Part of that is stylistic. Brockhampton became a group on a Kanye West fan messageboard, so it only follows that the members of the group would be aesthetically adventurous, sometimes to their own detriment. Ginger veers wildly from one musical direction to the next: Psychedelic dirge-rock into skittery video-game bleep-bloop into mournful computer-soul. They tend to function as their own self-directed ecosystem, but on Ginger, they hand entire songs over to rappers from outside the group: One to London flame-hurler Slowthai, another to new voice Victor Roberts, a guy who they met online and who turns in his first rap verse ever. That verse shows up on the album’s final track, helpfully titled “Victor Roberts,” and it’s a story-song about the moment when his family was almost torn apart because he let another kid stash some contraband at his house. On a Brockhampton album, even the outside guests are working through some stuff.
And that’s why Brockhampton matter. It’s not that they’re the first people to rap about depression. Scarface has been doing that since before any of the members of Brockhampton were born. It’s that Brockhampton present depression, and mental health in general, as a driving force behind the group. You can hear the lingering effects of trauma in pretty much every great rap album ever made. But usually, that’s been subtext. Brockhampton turn it into the central text, the focus. That’s been happening more and more lately. Young rap stars like Lil Uzi Vert or the late XXXTentacion have foregrounded therapy-talk within rap, erasing any stigma it might’ve had. Brockhampton are part of that context, but they take it to another level. There’s barely any shit-talk on Ginger. The members of the group are working through too many things to flex too hard.

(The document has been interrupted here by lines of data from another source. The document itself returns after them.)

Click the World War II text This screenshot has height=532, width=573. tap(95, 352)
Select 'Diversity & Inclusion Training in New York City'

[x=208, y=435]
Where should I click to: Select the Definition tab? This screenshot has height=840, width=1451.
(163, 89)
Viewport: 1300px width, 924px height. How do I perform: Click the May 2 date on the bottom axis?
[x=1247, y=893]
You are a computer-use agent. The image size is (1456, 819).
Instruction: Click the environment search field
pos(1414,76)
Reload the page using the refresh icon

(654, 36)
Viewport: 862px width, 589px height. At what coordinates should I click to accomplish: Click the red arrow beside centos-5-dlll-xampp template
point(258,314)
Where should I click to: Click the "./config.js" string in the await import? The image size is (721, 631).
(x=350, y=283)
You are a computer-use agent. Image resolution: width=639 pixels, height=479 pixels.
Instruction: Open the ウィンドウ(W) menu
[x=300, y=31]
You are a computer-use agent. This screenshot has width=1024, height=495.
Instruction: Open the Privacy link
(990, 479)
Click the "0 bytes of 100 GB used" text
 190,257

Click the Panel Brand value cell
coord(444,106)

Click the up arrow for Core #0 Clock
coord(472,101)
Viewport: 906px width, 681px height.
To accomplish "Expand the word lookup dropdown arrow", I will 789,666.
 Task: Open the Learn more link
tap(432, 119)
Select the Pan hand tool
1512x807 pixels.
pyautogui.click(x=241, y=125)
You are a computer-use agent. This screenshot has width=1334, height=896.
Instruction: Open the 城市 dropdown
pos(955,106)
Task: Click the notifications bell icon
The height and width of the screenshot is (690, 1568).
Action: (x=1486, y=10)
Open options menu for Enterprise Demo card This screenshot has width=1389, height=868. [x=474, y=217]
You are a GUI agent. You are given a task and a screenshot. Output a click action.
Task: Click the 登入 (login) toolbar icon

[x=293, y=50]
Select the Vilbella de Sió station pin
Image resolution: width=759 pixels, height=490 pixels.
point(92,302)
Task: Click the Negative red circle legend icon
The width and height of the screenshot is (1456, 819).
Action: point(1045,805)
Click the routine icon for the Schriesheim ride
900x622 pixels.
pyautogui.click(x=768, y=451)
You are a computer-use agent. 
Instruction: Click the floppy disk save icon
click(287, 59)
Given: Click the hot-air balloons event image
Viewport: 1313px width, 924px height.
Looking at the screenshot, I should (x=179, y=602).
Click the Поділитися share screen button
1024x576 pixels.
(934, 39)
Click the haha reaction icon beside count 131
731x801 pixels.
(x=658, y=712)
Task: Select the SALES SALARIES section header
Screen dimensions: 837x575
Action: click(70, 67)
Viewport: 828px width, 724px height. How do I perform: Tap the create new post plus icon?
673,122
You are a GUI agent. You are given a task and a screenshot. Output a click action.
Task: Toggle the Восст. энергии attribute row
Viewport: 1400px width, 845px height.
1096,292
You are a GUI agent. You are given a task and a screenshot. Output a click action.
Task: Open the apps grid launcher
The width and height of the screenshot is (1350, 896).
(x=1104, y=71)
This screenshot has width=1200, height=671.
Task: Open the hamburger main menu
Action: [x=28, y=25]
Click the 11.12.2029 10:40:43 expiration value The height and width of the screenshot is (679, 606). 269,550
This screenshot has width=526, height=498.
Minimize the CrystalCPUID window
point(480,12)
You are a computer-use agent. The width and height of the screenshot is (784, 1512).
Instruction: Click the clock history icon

Ginger is a messy, unfocused album, and I don’t think I’ll return to it too often. I like focus and directness and simplicity; they’re some of the qualities that drew me to rap music in the first place, a million years ago. The proggy feelings-wallow sensibility of recent Brockhampton records leaves me cold. And yet I’m glad it exists. I hope people get what they need from it.
FURIOUS FIVE
1. Kevin Gates – “Double Dutch (In Amsterdam Witt It)”
Pi’erre Bourne has ascended to the top of the rap-producer rankings without making too many beats for rappers who can actually rap, so maybe that’s why Gates sounds like he’s ripping a hole in the universe on this one.
2. Shoreline Mafia – “Fell In Love”
The bad news: This isn’t a real Shoreline Mafia song; it’s a solo showcase for group member Fenix Flexin. The good news: It goes hard anyway. Apparently, Shoreline Mafia’s anarchic charisma still comes through when the guys from the group are working on their own. That’s a good sign.
3. Nito NB – “Fighting Force”
British rap music is great because you get to hear people talking about “I don’t do shit for the bobbies.”
4. Lil Loaded – “6locc 6a6y”
NLE Choppa is 16 years old, and he is already more influential than you or I will ever be. Welcome to our new post-“Shotta Flow” reality.
5. G Perico – “Big Raccs” (Feat. Sonny Digital)
Sonny Digital, long one of the leading Atlanta trap beatmakers, seems very excited to be making some version of old-school West Coast G-rap. I would be, too!